What the task requires =>
Count every line below containing "computer"; state the number only.

Records for the task =>
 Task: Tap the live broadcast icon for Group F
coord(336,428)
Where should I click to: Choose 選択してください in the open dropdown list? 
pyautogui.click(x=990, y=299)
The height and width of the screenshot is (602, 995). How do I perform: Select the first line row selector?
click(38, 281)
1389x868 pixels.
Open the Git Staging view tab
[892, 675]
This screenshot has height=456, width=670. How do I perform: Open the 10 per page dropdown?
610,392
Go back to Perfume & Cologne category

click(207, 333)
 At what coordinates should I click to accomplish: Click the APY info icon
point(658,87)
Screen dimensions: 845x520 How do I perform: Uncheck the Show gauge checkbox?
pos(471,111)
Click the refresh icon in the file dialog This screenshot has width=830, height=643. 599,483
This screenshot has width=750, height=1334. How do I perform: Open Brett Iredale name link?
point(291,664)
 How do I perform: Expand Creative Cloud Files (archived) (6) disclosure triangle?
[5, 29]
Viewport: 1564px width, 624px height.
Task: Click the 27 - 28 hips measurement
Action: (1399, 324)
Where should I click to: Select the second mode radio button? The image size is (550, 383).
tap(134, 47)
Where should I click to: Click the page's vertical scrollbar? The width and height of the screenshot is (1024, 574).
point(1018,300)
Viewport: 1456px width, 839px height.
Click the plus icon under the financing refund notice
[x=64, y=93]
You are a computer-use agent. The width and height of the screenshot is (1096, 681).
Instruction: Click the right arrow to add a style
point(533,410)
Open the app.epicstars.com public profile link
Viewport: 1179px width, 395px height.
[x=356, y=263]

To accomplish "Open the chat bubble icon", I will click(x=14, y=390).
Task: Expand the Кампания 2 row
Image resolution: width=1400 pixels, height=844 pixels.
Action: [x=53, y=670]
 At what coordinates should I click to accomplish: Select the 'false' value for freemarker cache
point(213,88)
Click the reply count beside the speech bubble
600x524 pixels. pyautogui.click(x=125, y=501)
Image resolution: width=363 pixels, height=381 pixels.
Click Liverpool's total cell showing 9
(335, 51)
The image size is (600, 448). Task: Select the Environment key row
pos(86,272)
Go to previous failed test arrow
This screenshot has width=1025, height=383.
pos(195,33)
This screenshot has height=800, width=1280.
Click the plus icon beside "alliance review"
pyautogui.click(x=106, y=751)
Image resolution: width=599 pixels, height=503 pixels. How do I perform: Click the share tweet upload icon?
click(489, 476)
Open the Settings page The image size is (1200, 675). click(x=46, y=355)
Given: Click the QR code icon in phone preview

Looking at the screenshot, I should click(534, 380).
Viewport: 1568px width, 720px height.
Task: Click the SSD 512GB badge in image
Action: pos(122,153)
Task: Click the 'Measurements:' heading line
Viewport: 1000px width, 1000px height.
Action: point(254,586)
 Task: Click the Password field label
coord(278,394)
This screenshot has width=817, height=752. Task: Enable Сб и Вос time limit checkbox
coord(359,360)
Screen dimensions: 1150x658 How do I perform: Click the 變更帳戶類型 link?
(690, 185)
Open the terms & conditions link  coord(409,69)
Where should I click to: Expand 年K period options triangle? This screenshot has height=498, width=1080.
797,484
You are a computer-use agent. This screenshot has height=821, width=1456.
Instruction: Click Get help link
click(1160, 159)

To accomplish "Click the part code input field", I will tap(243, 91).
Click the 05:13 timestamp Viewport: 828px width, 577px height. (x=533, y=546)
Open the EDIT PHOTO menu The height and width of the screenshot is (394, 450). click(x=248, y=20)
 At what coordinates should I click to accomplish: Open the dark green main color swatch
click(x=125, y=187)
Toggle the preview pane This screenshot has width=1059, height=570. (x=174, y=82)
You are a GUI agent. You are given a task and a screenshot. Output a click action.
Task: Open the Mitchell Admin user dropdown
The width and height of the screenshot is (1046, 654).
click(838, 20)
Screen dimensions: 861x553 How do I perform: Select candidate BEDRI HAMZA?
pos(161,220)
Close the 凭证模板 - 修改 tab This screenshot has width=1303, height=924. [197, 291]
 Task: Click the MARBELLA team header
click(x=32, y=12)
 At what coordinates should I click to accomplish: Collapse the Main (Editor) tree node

Exercise response =>
2